Evolutionary and Functional Analysis of Monoamine Oxidase C (MAO C): A Novel Member of the MAO Gene Family

Abstract

The monoamine oxidase (MAO) gene family encodes for enzymes that perform the oxidative deamination of monoamines, a process required to degrade norepinephrine, serotonin, dopamine, and other amines. While mammalian MAO enzymes, MAO A and MAO B, have been extensively studied, the molecular properties of the other family members are only partly uncovered. This study aims to explore the evolution of monoamine oxidases, emphasizing understanding the MAO gene repertoire among vertebrates. Our analyses show that the duplication that gave rise to MAO A and MAO B occurred in the ancestor of tetrapods, between 408 and 352 million years ago. Non-tetrapod jawed vertebrates possess the ancestral preduplicative condition of MAO A/B. Our results also identified a new family member, MAO C, in non-tetrapod jawed vertebrates.
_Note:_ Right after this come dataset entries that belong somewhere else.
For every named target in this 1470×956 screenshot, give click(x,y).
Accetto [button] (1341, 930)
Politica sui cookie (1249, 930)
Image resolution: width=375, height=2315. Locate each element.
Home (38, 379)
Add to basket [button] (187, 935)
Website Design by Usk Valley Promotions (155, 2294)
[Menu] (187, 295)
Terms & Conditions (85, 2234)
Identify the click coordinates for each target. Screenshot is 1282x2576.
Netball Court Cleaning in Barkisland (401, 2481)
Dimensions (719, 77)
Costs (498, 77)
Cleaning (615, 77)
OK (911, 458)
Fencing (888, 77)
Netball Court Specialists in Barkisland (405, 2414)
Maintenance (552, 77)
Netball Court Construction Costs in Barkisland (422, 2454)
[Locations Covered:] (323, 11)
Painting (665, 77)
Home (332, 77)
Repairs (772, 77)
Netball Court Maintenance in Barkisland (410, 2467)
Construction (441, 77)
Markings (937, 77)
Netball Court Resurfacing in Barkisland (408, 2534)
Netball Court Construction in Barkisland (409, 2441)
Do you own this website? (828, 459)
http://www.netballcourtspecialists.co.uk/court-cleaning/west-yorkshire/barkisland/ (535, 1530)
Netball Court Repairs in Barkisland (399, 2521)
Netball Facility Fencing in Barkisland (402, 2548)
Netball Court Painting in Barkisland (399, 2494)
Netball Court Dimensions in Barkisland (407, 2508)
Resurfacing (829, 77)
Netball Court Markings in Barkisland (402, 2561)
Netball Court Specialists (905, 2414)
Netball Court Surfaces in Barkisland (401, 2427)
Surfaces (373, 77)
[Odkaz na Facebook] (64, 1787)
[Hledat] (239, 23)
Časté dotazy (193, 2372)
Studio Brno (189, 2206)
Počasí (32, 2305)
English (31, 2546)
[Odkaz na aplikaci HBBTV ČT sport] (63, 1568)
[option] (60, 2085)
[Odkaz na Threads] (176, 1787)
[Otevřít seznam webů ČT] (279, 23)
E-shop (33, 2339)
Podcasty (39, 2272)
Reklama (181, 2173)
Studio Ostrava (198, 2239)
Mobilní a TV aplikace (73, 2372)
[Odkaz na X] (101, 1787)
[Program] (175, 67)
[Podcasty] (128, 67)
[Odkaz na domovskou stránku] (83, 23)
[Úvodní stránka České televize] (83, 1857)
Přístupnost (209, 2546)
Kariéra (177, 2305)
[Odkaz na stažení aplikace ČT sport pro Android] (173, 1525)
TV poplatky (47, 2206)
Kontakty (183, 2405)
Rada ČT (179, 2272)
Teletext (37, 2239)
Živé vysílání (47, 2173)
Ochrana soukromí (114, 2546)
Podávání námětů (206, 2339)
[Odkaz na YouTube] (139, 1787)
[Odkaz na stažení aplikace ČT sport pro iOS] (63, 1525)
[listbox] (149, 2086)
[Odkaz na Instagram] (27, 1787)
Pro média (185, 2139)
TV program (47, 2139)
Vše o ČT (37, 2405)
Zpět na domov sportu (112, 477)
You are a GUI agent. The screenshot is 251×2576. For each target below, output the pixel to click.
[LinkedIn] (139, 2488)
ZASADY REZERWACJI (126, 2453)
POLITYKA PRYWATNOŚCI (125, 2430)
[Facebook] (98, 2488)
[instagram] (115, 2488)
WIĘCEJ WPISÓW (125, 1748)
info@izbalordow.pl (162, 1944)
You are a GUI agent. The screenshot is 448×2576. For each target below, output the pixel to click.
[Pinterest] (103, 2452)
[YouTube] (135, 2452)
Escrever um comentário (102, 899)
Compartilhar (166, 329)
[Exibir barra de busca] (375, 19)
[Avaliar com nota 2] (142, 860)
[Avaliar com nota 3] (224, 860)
Thus, most jawed vertebrates possess a repertoire of two MAO genes, MAO A and MAO B in tetrapods and MAO A/B and MAO C in non-tetrapod jawed vertebrates, representing different MAO gene lineages. Jawless vertebrates possess the ancestral condition of a single copy gene, MAO A/B/C. Enzymatic assays conducted on the MAO recombinant enzymes of the Indo-Pacific tarpon show that both proteins, MAO A/B and MAO C, have enzymatic and molecular properties more similar to human MAO A, with the former featuring a strikingly higher activity rate when compared to all other MAO enzymes. Our analyses underscore the importance of scanning the tree of life for new gene lineages to understand phenotypic diversity and gain detailed insights into their function.